My colleague and I were discussing the Intermediate Value Theorem, an important early result in an AP Calculus course. It’s important for both conceptual and procedural reasons: It’s why continuity is useful, and as the first “Value” theorem to appear, it sets the stage for how to invoke these important results. When applying the IVT students need to make sure that the proper conditions are satisfied: Before you can claim a function takes an intermediate value, you must first be sure the function is continuous and the interval is closed. Attending to these details is important.
This is why we were discussing the IVT in the first place. My colleague was assigning a few problems to make sure students were attending to those details. And when I heard this, I panicked. I taught the IVT last week. Did my students know how to attend to all these details? I wasn’t sure.
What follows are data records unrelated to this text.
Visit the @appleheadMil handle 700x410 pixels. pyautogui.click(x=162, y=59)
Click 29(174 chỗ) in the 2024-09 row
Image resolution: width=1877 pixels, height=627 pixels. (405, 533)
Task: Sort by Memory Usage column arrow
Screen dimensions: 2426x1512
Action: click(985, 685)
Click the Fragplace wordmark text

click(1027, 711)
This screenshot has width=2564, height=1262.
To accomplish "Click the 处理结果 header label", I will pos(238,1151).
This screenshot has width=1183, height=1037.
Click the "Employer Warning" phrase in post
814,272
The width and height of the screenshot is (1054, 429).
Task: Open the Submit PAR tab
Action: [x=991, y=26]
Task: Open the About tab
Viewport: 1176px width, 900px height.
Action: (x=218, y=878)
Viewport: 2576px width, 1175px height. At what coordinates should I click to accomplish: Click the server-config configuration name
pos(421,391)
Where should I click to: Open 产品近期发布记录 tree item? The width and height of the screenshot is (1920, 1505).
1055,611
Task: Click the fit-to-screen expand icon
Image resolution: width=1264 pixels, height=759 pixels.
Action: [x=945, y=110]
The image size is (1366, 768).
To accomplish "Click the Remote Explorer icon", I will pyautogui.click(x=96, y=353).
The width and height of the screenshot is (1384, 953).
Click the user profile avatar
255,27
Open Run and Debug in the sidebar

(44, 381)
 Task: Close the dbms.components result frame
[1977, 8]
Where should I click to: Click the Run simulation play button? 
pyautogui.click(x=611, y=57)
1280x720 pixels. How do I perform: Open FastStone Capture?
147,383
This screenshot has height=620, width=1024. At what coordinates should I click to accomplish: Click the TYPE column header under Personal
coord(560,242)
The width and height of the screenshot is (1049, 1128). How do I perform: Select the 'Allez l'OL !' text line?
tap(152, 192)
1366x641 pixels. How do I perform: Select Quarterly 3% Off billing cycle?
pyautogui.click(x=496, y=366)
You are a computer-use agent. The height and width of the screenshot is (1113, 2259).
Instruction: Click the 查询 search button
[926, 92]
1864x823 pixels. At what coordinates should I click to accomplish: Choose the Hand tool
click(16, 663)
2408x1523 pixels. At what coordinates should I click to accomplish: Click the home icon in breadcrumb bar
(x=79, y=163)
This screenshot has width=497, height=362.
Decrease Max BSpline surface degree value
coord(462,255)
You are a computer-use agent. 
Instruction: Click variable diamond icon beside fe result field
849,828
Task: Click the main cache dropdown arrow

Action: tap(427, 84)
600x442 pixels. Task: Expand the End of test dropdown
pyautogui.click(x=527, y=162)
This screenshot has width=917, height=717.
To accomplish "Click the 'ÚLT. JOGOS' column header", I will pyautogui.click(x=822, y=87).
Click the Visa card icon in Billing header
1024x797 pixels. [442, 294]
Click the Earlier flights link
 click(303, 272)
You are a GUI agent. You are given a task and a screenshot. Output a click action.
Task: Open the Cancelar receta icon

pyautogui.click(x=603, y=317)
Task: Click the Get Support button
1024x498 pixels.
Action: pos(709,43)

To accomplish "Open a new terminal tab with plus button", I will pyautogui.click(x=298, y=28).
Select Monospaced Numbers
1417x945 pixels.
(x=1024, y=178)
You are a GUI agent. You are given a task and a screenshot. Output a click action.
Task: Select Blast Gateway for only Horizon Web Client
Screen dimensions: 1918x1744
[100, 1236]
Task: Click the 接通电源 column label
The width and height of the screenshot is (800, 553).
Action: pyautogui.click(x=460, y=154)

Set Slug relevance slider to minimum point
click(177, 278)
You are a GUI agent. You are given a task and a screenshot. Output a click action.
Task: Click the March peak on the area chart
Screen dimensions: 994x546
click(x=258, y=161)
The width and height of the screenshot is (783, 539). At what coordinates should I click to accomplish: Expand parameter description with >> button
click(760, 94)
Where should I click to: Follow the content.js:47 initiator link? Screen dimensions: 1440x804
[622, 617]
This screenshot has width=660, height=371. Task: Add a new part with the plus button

I wasn’t sure because, when I taught the IVT last week, I couldn’t walk around class and look over the shoulders of my students to see if they asserted that f(x) was continuous. I couldn’t easily eavesdrop and hear if groupmates were holding each other accountable. Determining whether or not students really know is embedded in my teaching routine, but with my routine disrupted, I’ve been teaching blind. And deaf. I threw the IVT out there and hoped for the best.
The solution was simple enough: Put an IVT problem on my next take-home assessment and make sure they know what they’re doing. But this scared me a little bit. “Do they really know?” is perhaps the most important question a teacher must ask. Overwhelmed by the many challenges of remote / hybrid learning, I haven’t been asking it enough. It’s another routine I have to rebuild.